# Random walks and related random topics

This graduate school will be held by the University of Göttingen from 17.10.2022 to 21.10.2022.

There will be four mini-courses on topics related with random processes and probabilistic constructions, with focus on random walks on spaces, group theory and geometry. The lectures are aimed at non-specialist graduate students, and there will be a gong session of short contributed talks.

Lecturers

Poster

Program

Schedule

Gong Talks

## Lecturers

Adrien Boulanger (Marseille)

John Mackay (Bristol)

Laura Monk (Bristol)

Tatiana Nagnibeda (Genève)

## Poster here

## Program

__Adrien Boulanger - Hyperbolic random walks__

Abstract: The two main themes of this mini-course will be geometric group theory and random walks. The course will begin with a rather general introduction on random walks. We will progressively derive towards random walks on groups and, more specifically, on random walks on hyperbolic groups.

__John Mackay - Random Groups__

Abstract: In this course we'll consider random finitely presented groups. There are a variety of different approaches to such objects, but we will focus on the density models of Gromov, where for a given number of generators and length of relations, the density parameter controls how many relations are chosen at random. These models for random groups exhibit interesting behaviour, often being hyperbolic, and with variation in properties at different densities.

※

▶ **Exercises to complete**:
1. In the graduate school announcement, rewrite the paragraph that begins "There will be four mini-courses" as a short bulleted list that keeps its main facts.
2. Copy the graduate school announcement from the words "Tatiana Nagnibeda (Genève)" through the words "at different densities.", putting "relators" wherever "relations" appears.
3. Carry on the graduate school announcement from the point where it stops.

▶ **Collected material**:
※

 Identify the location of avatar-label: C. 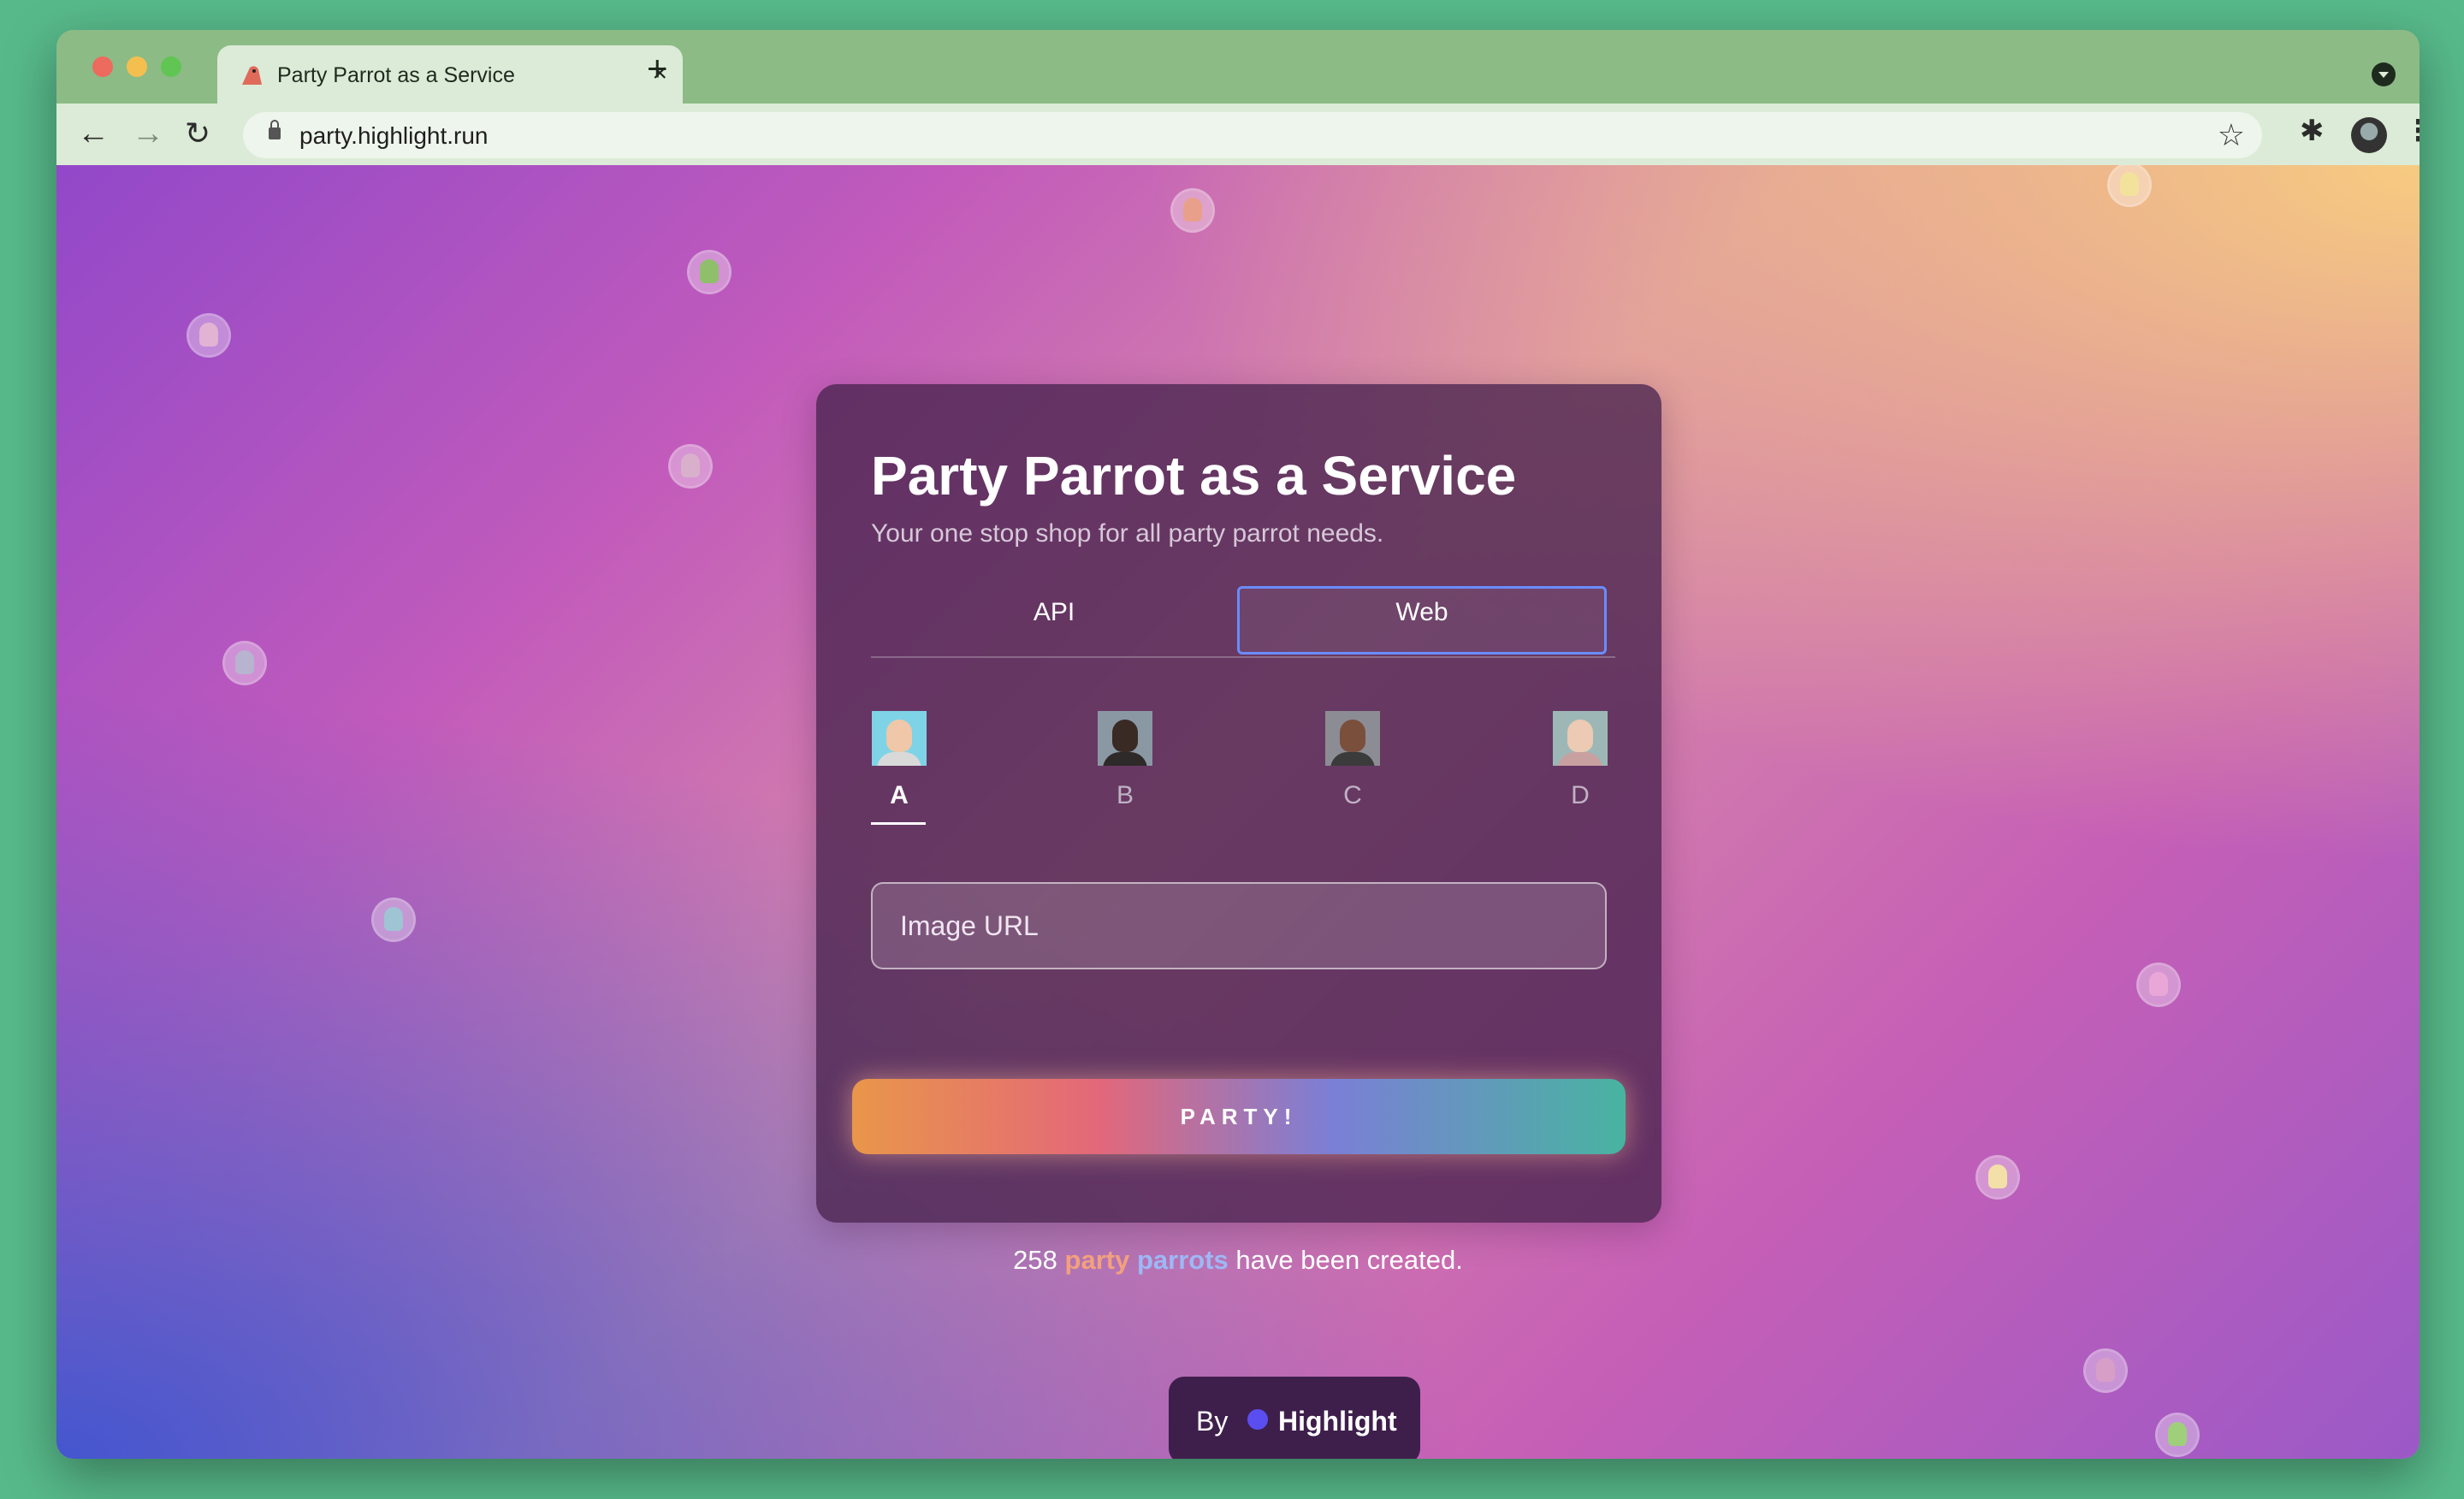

※

▶ **Responses by item number**:
1.
- Four mini-courses on random processes and probabilistic constructions
- Focus on random walks on spaces, group theory and geometry
- Lectures aimed at non-specialist graduate students
- A gong session of short contributed talks

2.
Tatiana Nagnibeda (Genève)

## Poster here

## Program

__Adrien Boulanger - Hyperbolic random walks__

Abstract: The two main themes of this mini-course will be geometric group theory and random walks. The course will begin with a rather general introduction on random walks. We will progressively derive towards random walks on groups and, more specifically, on random walks on hyperbolic groups.

__John Mackay - Random Groups__

Abstract: In this course we'll consider random finitely presented groups. There are a variety of different approaches to such objects, but we will focus on the density models of Gromov, where for a given number of generators and length of relators, the density parameter controls how many relators are chosen at random. These models for random groups exhibit interesting behaviour, often being hyperbolic, and with variation in properties at different densities.

3.
__Laura Monk - Geometry and spectrum of random hyperbolic surfaces__

Abstract: The core focus of this course is the study of compact hyperbolic surfaces, that is to say surfaces of constant curvature -1. We will want to examine their geometry (the length of curves, the diameter, ...) as well as their spectrum (their sounds, if used as a drum). A significant challenge when trying to describe these surfaces is that it is quite easy to exhibit some families of "bad" surfaces, which seem very pathological and ill-behaved. This is where probabilities come into play: we will sample random surfaces and prove properties true with probability close to 1 rather than all of the time. There are several ways to do so, and the model we will use is the Weil-Petersson model, which relies on a beautiful toolbox developed by Mirzakhani. I will introduce this random model and the methods used to study random surfaces sampled this way. This will allow us to get a picture of what a typical surface looks like.

Hand-written notes available under direct request at Laura's mail address.

__Tatiana Nagnibeda - Amenability and probabilities on graphs and groups__

Abstract: Starting with the work of John von Neumann on the Banach-Tarski Paradox, many interesting connections have emerged between the study of infinite (in these lectures, finitely generated) groups on one hand and probability theory, measure theory and functional analysis on the other hand. One example of such connection that we will see in the course is Kesten’s criterion that characterizes amenable groups in terms of asymptotic behaviour of random walks on their Cayley graphs. It turns out to be relevant to the solution of the so-called von Neumann’s Problem – an attempt to give an algebraic characterization of the class of amenable groups.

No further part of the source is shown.